*WHAT TO WORK ON*. The output should consist solely of the line containing "Given: Click the 438,667,690 subscriber count" and all lines after it through the final line of the entries below, reproduced exactly.

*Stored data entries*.
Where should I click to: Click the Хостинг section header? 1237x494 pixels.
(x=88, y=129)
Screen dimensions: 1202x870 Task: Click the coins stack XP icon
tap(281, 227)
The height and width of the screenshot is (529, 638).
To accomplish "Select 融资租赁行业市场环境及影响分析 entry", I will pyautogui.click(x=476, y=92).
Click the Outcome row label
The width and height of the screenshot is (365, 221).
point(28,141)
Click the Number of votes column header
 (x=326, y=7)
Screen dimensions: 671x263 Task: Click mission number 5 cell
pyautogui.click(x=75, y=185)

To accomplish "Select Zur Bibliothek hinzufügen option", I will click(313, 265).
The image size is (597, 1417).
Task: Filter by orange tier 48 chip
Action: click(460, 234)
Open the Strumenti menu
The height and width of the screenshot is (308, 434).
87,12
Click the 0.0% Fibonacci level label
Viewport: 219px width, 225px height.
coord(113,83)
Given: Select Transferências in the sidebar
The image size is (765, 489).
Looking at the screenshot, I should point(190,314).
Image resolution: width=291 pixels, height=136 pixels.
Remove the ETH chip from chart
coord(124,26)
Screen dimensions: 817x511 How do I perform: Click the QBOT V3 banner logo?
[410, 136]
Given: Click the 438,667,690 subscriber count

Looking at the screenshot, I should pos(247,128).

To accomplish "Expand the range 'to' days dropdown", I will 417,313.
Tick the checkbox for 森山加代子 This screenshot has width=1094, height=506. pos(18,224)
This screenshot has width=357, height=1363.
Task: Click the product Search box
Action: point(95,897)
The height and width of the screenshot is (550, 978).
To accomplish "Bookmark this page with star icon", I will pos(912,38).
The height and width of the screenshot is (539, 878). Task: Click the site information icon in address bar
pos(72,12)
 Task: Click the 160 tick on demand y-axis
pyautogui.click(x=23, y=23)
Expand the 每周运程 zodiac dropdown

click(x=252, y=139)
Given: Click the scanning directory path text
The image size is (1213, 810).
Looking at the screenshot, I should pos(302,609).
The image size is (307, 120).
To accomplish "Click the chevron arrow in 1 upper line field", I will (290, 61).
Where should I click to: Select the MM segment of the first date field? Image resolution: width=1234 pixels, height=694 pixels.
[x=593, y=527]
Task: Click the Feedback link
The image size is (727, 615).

*YOUR SOLUTION*.
Given: Click the 438,667,690 subscriber count

Looking at the screenshot, I should pos(247,128).

To accomplish "Expand the range 'to' days dropdown", I will 417,313.
Tick the checkbox for 森山加代子 This screenshot has width=1094, height=506. pos(18,224)
This screenshot has width=357, height=1363.
Task: Click the product Search box
Action: point(95,897)
The height and width of the screenshot is (550, 978).
To accomplish "Bookmark this page with star icon", I will pos(912,38).
The height and width of the screenshot is (539, 878). Task: Click the site information icon in address bar
pos(72,12)
 Task: Click the 160 tick on demand y-axis
pyautogui.click(x=23, y=23)
Expand the 每周运程 zodiac dropdown

click(x=252, y=139)
Given: Click the scanning directory path text
The image size is (1213, 810).
Looking at the screenshot, I should pos(302,609).
The image size is (307, 120).
To accomplish "Click the chevron arrow in 1 upper line field", I will (290, 61).
Where should I click to: Select the MM segment of the first date field? Image resolution: width=1234 pixels, height=694 pixels.
[x=593, y=527]
Task: Click the Feedback link
The image size is (727, 615).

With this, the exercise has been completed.